** Excerpt to read **
Thank you very much Sarah.  I remember receiving a similar comment when I ran my first marathon in 2005, and I guess sometimes these people are looking at it from their own perspective. 
Posted: 28/04/2010 at 07:32

This was my 1st ever marathon, I'm 29, ran it for charity and at 5'10" and 16 stone 10lbs it was an epic journey for me.

My longest run during training was 18 miles (completed in 2 hours 50) - which I did twice. I did about five 12-15 miles runs. My last run which was 2 weeks before the marathon was a 13 miler in 1 hour 59 mins. However, 9 days before the marathon I pulled my hamstring playing football.

On the day I was flying along at approx 10:30 per mile for the first 8 miles, at which point both calves cramped. So for the next 18 miles I couldnt run for more than 2 or 3 minutes at a time without cramping up.

I'd never had a problem with cramp or blisters throughout any training so for both to happen during the marathon was a real blow - I can only assume my feet getting wet was the cause of the blisters?

Anyway, I finished the marathon in 6 hours 9 minutes and 1 second....gutted, but at least I finished. There were plenty of people on stretchers on my way round.

** Request A **
Answer these questions about the marathon post above:
(i) What was the writer's longest training run, and how long did it take?
(ii) After how many miles of the race did both calves cramp?
(iii) What was the writer's finishing time?
** Request B **
Quote everything in the marathon post above from "Posted: 28/04/2010 at" down to "of the blisters?", with no changes.

** Provided records **
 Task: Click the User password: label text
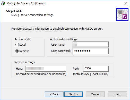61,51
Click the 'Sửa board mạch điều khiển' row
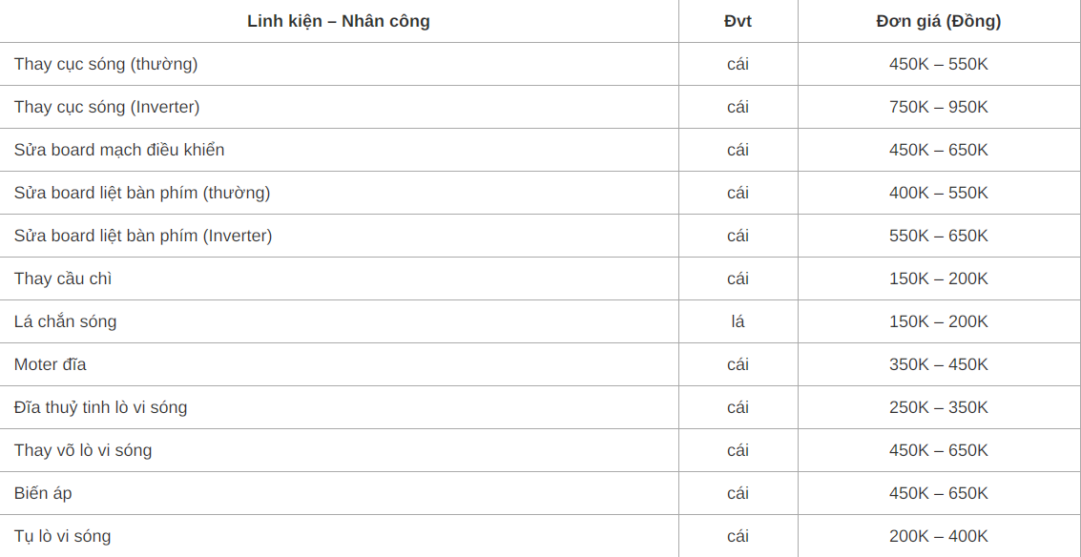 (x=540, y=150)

--

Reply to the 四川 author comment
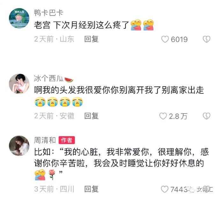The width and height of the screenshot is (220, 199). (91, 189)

** Task response A **
(i) 18 miles, completed in 2 hours 50.
(ii) After the first 8 miles.
(iii) 6 hours 9 minutes and 1 second.

** Task response B **
Posted: 28/04/2010 at 07:32

This was my 1st ever marathon, I'm 29, ran it for charity and at 5'10" and 16 stone 10lbs it was an epic journey for me.

My longest run during training was 18 miles (completed in 2 hours 50) - which I did twice. I did about five 12-15 miles runs. My last run which was 2 weeks before the marathon was a 13 miler in 1 hour 59 mins. However, 9 days before the marathon I pulled my hamstring playing football.

On the day I was flying along at approx 10:30 per mile for the first 8 miles, at which point both calves cramped. So for the next 18 miles I couldnt run for more than 2 or 3 minutes at a time without cramping up.

I'd never had a problem with cramp or blisters throughout any training so for both to happen during the marathon was a real blow - I can only assume my feet getting wet was the cause of the blisters?